Pemerintah tidak bisa menutup mata dalam arti tidak memperhatikan


dampak dari diberlakukannya suatu kebijakan publik. Demikian juga dengan
masyarakat tidak bisa terlalu memaksakan apa yang menjadi keinginan atau
kebutuhannya dimasukkan dalam penyusunan suatu kebijakan publik. Untuk
mencapai kondisi ideal inilah sehingga muncul apa yang dinamakan upaya
advokasi. Upaya advokasi dilakukan dalam rangka meniadakan gap tersebut,
setidaknya mengurangi, karena memang untuk mencapai kondisi ideal seperti
posisi lingkaran hijau sangat sulit.
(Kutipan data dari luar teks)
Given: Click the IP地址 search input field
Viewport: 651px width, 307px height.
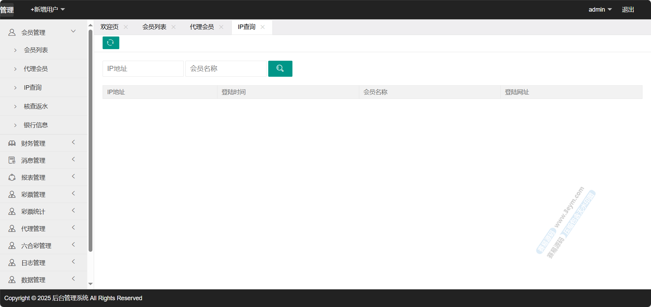Looking at the screenshot, I should coord(143,69).
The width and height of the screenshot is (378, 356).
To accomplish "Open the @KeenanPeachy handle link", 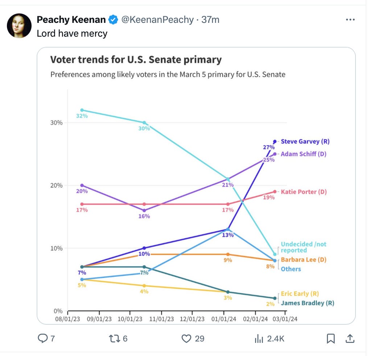I will [x=157, y=20].
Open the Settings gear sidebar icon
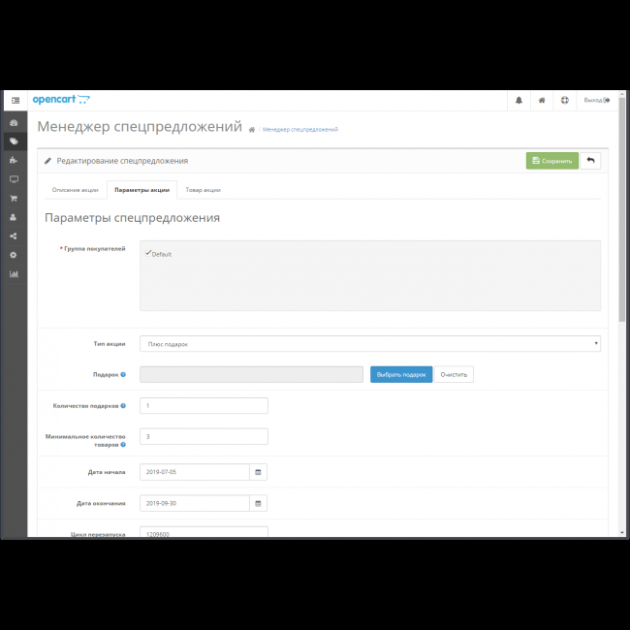The width and height of the screenshot is (630, 630). pyautogui.click(x=14, y=255)
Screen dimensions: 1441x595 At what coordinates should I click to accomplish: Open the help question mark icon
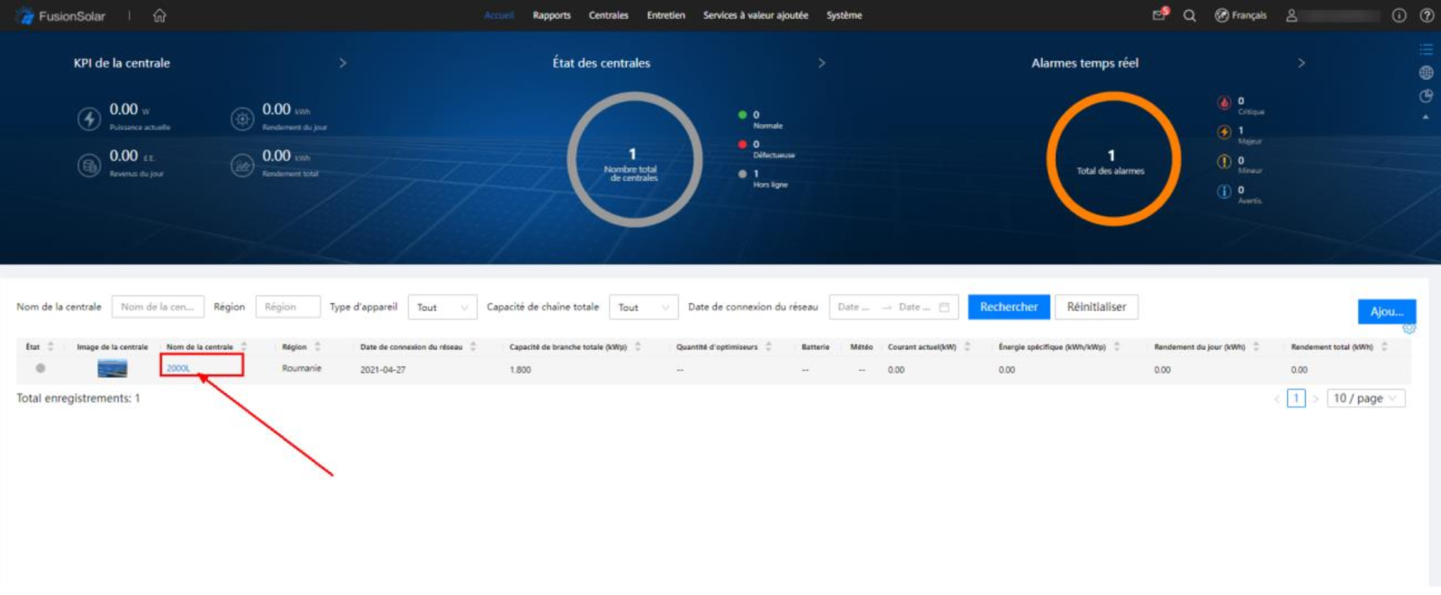pyautogui.click(x=1427, y=15)
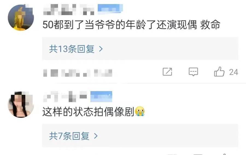
Task: Tap the gray reply box containing 共7条回复
Action: click(x=140, y=136)
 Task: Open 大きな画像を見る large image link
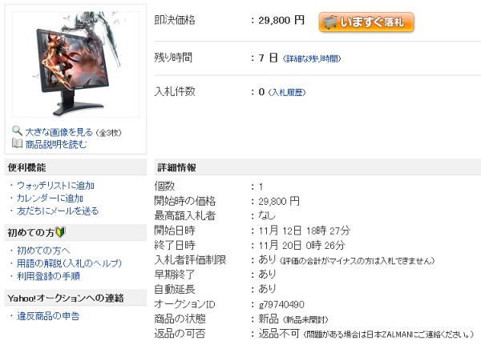[x=59, y=132]
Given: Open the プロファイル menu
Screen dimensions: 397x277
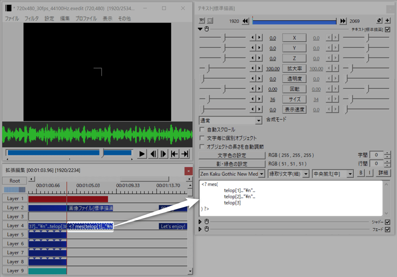Looking at the screenshot, I should pyautogui.click(x=86, y=18).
Hal ini disebabkan banyaknya persinggungan
kepentingan.

Sasaran akhir dari upaya advokasi adalah merubah suatu kebijakan publik
yang tidak berpihak kepada masyarakat dengan mengajukan beberapa alternatif-
alternatif perubahan. Substansi perubahan atas suatu kebijakan publik tersebut
bersifat flexibel. Artinya upaya advokasi mengusulkan perubahan suatu kebijakan
bisa dalam bentuk usulan agar kebijakan publik yang dibuat dapat dirubah atau
direvisi, bisa juga dalam bentuk usulan agar kebijakan publik tersebut diganti
dengan rumusan yang baru atau bisa juga usulan yang diajukan berupa pembuatan
konsep tandingan dari suatu konsep kebijakan publik yang berasal dari pemerintah.